Upside-Down Property at Death
Mark Dodds, Esq. discusses your estate planning process and options when dealing with real property that is upside down:
If the property is upside-down, it is best to leave the property out of a trust. Then, when the person with the trust dies, the trustee has no obligation as to the mortgage because the mortgage is not a debt of the trust as long as the trust is not a guarantor on the mortgage (and it is rare that the trust is a guarantor, but if it were, then the trustee would have to follow the procedure described below.)
So where the trust does not own the real estate and has no obligation on the mortgage, the trustee can do his normal notice to creditors, which gives creditors of the trust 90 days to file their claim, and if no claims are filed, or after any claims are filed and paid, then the trustee can distribute the trust estate. It is unlikely that the mortgage holder will pick up on the notice to creditors, and since the estate, which holds the upside down property, is a separate legal entity from the trust, the trustee has no duties concerning the mortgage, and can proceed to distribute the trust estate even though the home is upside down.
If the mortgage holder was very vigilant, they could get the estate opened and beat the 90-day notice period and file a claim against the trust, but as a practical matter that just isn’t going to happen. So as long as that trustee files the 90-day notice to creditors and then pays those creditors, the trustee has no risk of breach of fiduciary duty in distributing the assets of the trust even though there is a potential claim from the mortgage holder. If the mortgage holder does later foreclose and obtain a deficiency judgment, then the mortgage holder could go after the trust beneficiaries under a doctrine of recoupment, but the trustee would have no personal liability and the creditor/mortgagee would have to sue the beneficiaries individually, which would be a difficult prospect.

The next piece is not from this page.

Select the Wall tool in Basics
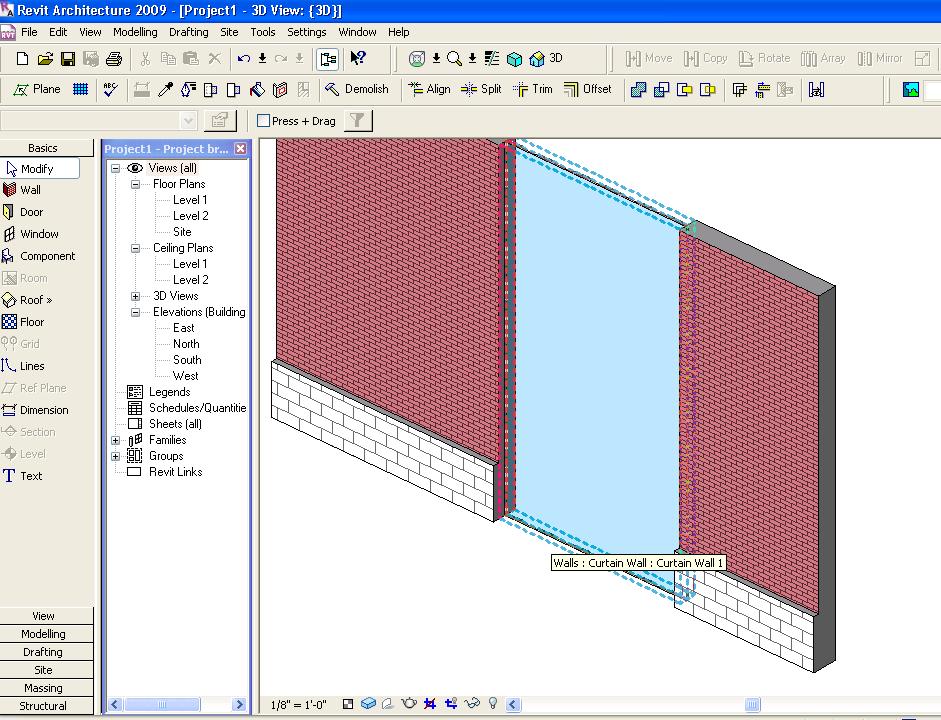 coord(30,190)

It is a little more complicated and risky in the case where the home is in the trust. In that case, the trustee will still file the 90-day notice to creditors, and the trustee is under a duty to specifically send notice to all creditors he/she is aware of or should reasonably be aware of. So obviously, the trustee of the trust, where the home is titled in the trust, is deemed to know about the mortgage on the property. So the trustee will send a notice to the mortgage holder that the owner died and that the mortgage holder must make a claim against the estate within 90 days of receipt of the notice. If the mortgage holder does so, then if the trustee were to distribute the estate anyway, the trustee would be in breach of fiduciary duty and would be personally liable for the mortgage deficiency. So unless the trustee is judgment proof and doesn’t care about being sued by the mortgagee, the trustee has to hold back sufficient funds to pay the mortgage deficiency.

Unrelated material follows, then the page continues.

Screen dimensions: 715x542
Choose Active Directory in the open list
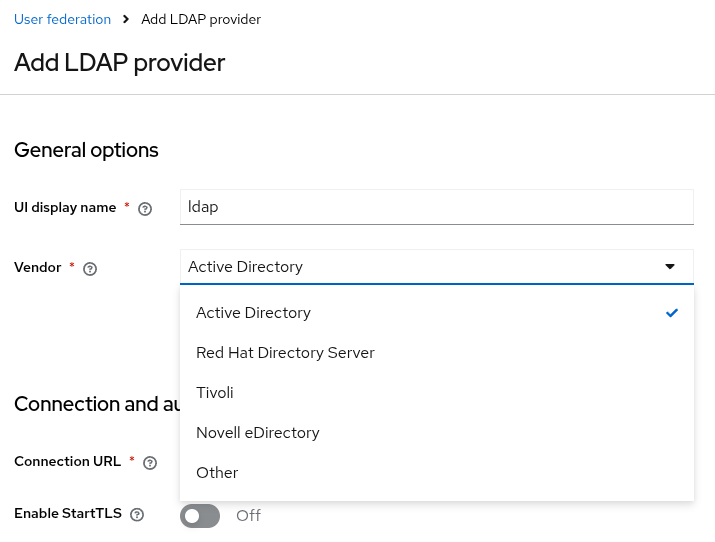(x=254, y=313)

Now, once the trustee has received notice of the claim, the mortgagee must then foreclose the property promptly and then after foreclosure, they have, of course, 6 months to bring a civil action for the deficiency, which would be brought against the trust. Certainly they can do this, but in practice, it just doesn’t seem to be happening. Legally though, it can, so the trustee must be sure to give notice to the mortgagee and then wait the statutory period after the foreclosure to see if there will be a judgment against the trust for the deficiency. If the 6-month period passes without a lawsuit being filed for the deficiency, then the trustee has no further duty to the mortgagee and can proceed to distribute the trust estate to the beneficiaries. If the mortgagee does get the judgment against the trust, then obviously the trustee must turn over trust assets, first from the residuary beneficiaries, and if insufficient, pro-rata from the specific bequests.